'Çıkın, aslanlar gibi savaşın’

Kemal Okuyan'ın "Çıkın, aslanlar gibi savaşın" başlıklı yazısı 09 Şubat 2013 Cumartesi tarihli soL Gazetesi'nde yayımlanmıştır.

12 amiral, 66 albay, toplam 112 subay tutuklu Deniz Kuvvetleri’nde. Neyle suçlandıkları tam olarak anlaşılmıyor, iddiaları inandırıcı bulan da pek yok.

Hukuk dilinden siyaset diline geçtiğinizde yine pek bir şey değişmiyor. Denizcilerin darbelere öncülük yapması, Türkiye’nin yapısına uygun değil. Herkes bilir ki, geleneksel olarak denizciler arasında muhafazakar azdır, içlerinde yüzünü sola dönenlere de rastlanır. Buradan “seçilmiş hükümet”e karşı fesat çıkar mı, bilemem.

Ancak yaşananlar, iktidarın denizcilere karşı fesatına işaret ediyor.

Kadrolaşmaya izin vermemeleri, Karadeniz’de NATO taleplerinin karşılanmasına dönük isteksiz oluşları ve yaşam tarzlarının rahatsızlık yarattığı söyleniyor.

Ve sonra ne oluyor, istifalar da başlayınca, Erdoğan “ben de rahatsızım” diyor. “Savaşacak subay bulamıyorum” yakınması büyük ölçüde Deniz Kuvvetleri’nde ortaya çıkan boşlukla ilgili.

Başbakan’ın konuşması cesaret veriyor. Gazetelerde her gün “ya savaş çıkarsa” sorusuna yanıt aranıyor. Emekli subaylar artan savaş tehlikesine işaret ediyor ve Türkiye’nin büyük tehdit altında olduğunu vurguluyorlar.

Köşe yazarları Erdoğan’ın gerçekleri görmeye başladığını ileri sürüyor ve TSK’ya yapılan haksızlığın düzeltilmesi çağrısında bulunuyorlar.

Böylece, adaletsiz Türkiye’nin imdadına militarist Türkiye yetişiyor.
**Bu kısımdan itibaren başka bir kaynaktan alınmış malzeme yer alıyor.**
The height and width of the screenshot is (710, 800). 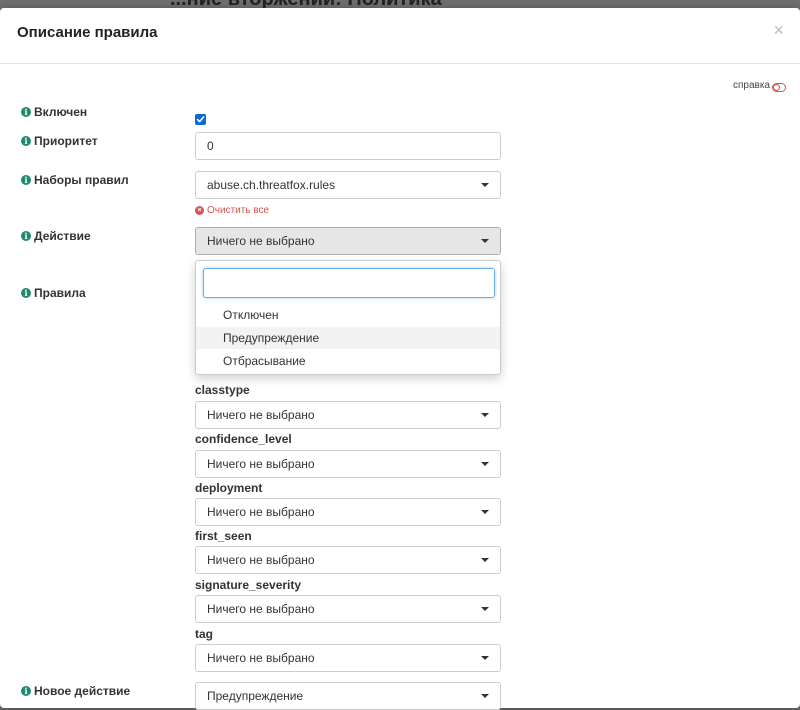 What do you see at coordinates (56, 236) in the screenshot?
I see `action-label: i Действие` at bounding box center [56, 236].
Kimse aynı adaletsizliğin çarptığı apoletsizlerin hakkının nasıl aranacağını düşünmüyor.

Tutuklu öğrenciler var örneğin, savaşmaya pek istekli olmayacaklardır herhalde. Kalsınlar o zaman cezaevinde! Yazarlar, siyasetçiler “savaş çığırtkanlığı” yapmayacaklarsa, dışarıda değil içerde durmaya devam edebilirler, onlara ihtiyaç yok!

Amiraller ve albaylar ise… Savaş kapıda, görev başına!

Bunun örnekleri var… İkinci Dünya Savaşı’nın başlarında Nazi Almanyası büyük bir hızla yıkıp geçtiğinde Fransız savunmasını, burjuva hükümet tarafından hapsedilen Fransız komünistler dilekçe veriyordu topluca “bırakın faşistlere karşı savaşalım” talebiyle.

İran Devrimi’nden sonra hakimiyeti ele geçiren mollaların tutukladığı yüzbinlerce kişi arasında TUDEH yandaşı komünist subaylar da vardı. ABD talimatıyla Irak ülkelerine saldırdığında “savaşmak istiyoruz” diyenler de onlardı. Bir bölümü savaştı da o zamanlar mollaların elinde ne pilot mevcuttu ne teknisyen!

Peki, şimdi yaklaşmakta olan hangi savaş?

Komşulardan hiçbirinin Türkiye’ye saldırı niyeti bulunmuyor. Bölgenin saldırgan ülkesi İsrail ise Türkiye’nin müttefiki.

Herkes biliyor ki, “yaklaşmakta olan savaş”, emperyalizmin Suriye ve sonrasında İran’a dönük saldırısının kod adıdır.

Haksız bir savaşın.

Erdoğan, işte bu savaş için istiyor subayların özgürlüğünü.

Bakalım “Bir adaletsizlik başka bir adaletsizlikle düzeltilemez. ABD çıkarları için savaşmaya meraklıysanız, kendinize daha uygun birilerini bulun” diyen çıkacak mı?